Original Post — Direct link
over 4 years ago - /u/RiotAugust - Direct link

First should apologize to the people over at u.gg. Using hyperbolic terms like "garbage" isn't very useful. U.GG HAS GOOD DATA if you're looking at the right spots, but you have to consider sample size before trusting it.

To clarify the issue that I'm seeing: Sites like lolalytics and u.gg are great for determining relative balance (how good is champ x vs. the rest of the roster) in plat+ for champs who aren't critically unpopular. They're a lot worse at determining exact winrate/power levels of a given champ, especially at Diamond+ or Master+ levels of play. The sample size just isn't large enough, and it gets even worse early in a patch when only a few days of data have been collected (at that point even plat+ data is unreliable).

IMO it feels off when data sites are presenting things with low sample size as "real." I'll have people telling me "look at how broken 59% winrate Ivern is at master+" and then I see the data they're referencing has only 120 games. Not sure why it's being shown at all when the sample size is that low.

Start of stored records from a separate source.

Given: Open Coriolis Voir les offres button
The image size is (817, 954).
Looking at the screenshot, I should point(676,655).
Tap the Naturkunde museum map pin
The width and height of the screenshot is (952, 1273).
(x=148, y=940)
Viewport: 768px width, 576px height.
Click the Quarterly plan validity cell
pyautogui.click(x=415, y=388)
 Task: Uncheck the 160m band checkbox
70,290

TLDR: U.GG and sites like it are GREAT for general comparisons between champs in plat+ or lower. They're less reliable when looking at higher mmr's or trying to find exact winrates.

over 4 years ago - /u/GreaterBelugaWhale - Direct link

Originally posted by invisible_face_

Just because you can have other inputs doesn't mean discussion can't be data driven as well.

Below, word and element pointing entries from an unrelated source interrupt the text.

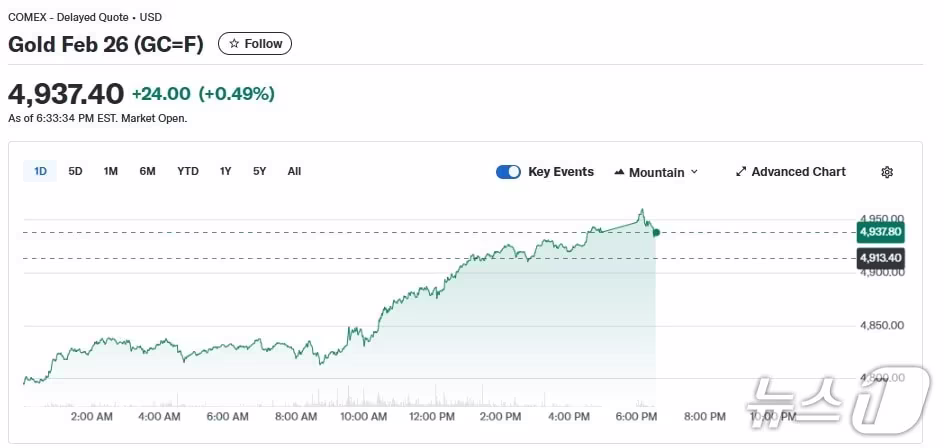The image size is (944, 448).
Task: Click the Mountain chart type icon
Action: [618, 172]
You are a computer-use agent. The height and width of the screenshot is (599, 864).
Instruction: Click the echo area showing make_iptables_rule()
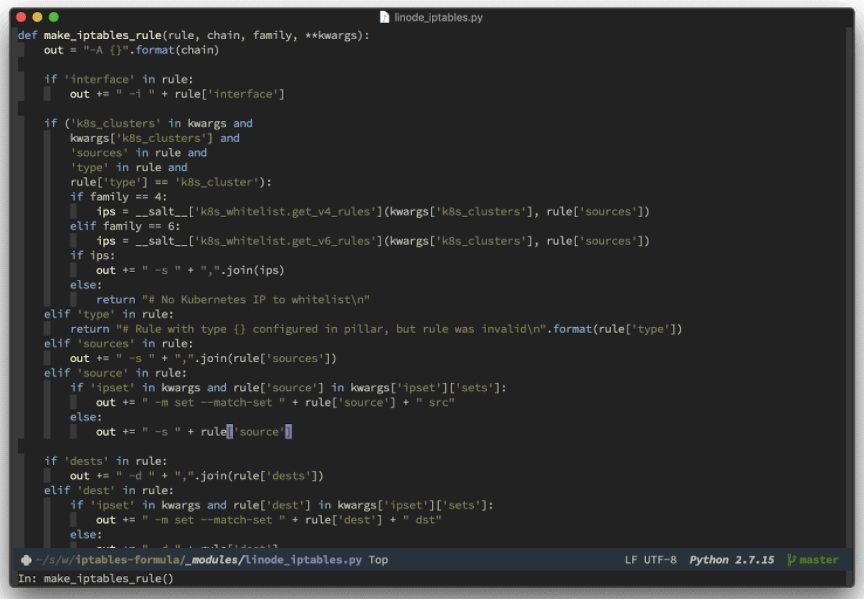pyautogui.click(x=95, y=578)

believe this is a terminology misunderstanding. For us, data driven is defined as data leads the charge. We are data informed, meaning we lead the charge, with data informing us. I guess a rough parallel from my experience would be say, allowing a self-improving algorithm that uses exclusively data to dictate design changes similar to how some companies use them to present products to users (ie: youtube black box mystery algorithm) vs some human actually in control looking at the data and making their own decisions.

Generally I prefer data informed approaches since I don't think we should ever surrender control of work direction to data itself. We have become more data driven though over the last year, with our more solid commitments to winrate thresholds on balance.

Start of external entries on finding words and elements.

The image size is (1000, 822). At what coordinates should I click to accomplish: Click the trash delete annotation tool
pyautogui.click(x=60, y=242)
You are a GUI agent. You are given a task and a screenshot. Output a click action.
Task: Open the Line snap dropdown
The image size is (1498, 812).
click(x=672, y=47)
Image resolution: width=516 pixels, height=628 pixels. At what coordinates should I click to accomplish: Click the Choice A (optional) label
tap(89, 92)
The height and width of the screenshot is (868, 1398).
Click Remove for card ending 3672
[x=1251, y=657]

over 4 years ago - /u/RiotAugust - Direct link

Originally posted by ShinggoLu

disclaimer: I am one of two co-founders of U.GG.

Thanks to u/RiotAugust for providing the context. I and the rest of the team obviously don't think U.GG is garbage but I understand the perspective RiotAugust presents. We do our best to gather as much data as we can get, display it and allow the player to draw their own conclusions from the data. The great thing about data is one number can be used to tell multiple stories. For example, the Lt. Gov of Texas (we're based in Austin, TX) can look at 500 deaths in Texas and come to the conclusion that stay at home order is overblown and it is time to re-open Texas, whereas someone else looks at 500 deaths and concludes that the strict stay at home order is exactly why the death toll isn't substantially higher.

People drawing conclusions from a small sample size in my opinion is part of what makes League of Legends fun and keeps the game fresh. A champion designer/game balancer might add that it also makes their work a living hell. At the end of the day I think it's great for everyone when we're all talking about League. It sure as hell is better than talking about Covid.

Edit 1: To explain drawing conclusions for a small sample size, there are situations when the entirety of the sample is "small" like the example RiotAugust gave where maybe a couple people play Ivern at master's+. We display exactly as much data as we can gather. Like what u/wertache said below, scouring these relatively obscure builds and champions for something op to climb with is a fun and fresh part of the game. If it works, it get's picked up by more players and there is more data, and with the larger sample we get a better understanding of whether the build is truly op or just something a onetrick is able to find success on. When it does work, the meta shifts and the game stays fresh.

Edit 2: Some people are curious why our total matches analyzed is low for patch 10.8. It is low for this patch. A lot of people believe that if it ain't broke don't fix it. I personally believe that if we aren't constantly striving to improve our systems, someone else will eventually come along with nextleaguesite.gg and I'll be out of a job. We built U.GG on a fundamental belief in speed. Speed in how quickly we can grab data from Riot's API within the limits of their rate limits, how quickly we can aggregate the data from our databases, and how quickly we can serve the data to player's around the world. For patch 10.8, we made a change to our aggregation algo and we missed an edge case bug that, one week into the patch, compiled an "empty" file that resulted in our tier list and some builds resetting to 0 games analyzed. We don't lie at U.GG so we fixed the bug and restarted mid patch. The matches analyzed reflects exactly as much data as we have. This bug is fixed. I can't guarantee that we won't have other bugs that cause issues in the future, but I do guarantee that we will continue to work on improving our systems to make it faster.

Thanks for all the work you do and the great website you maintain for all of us. Sorry again for being hyperbolic.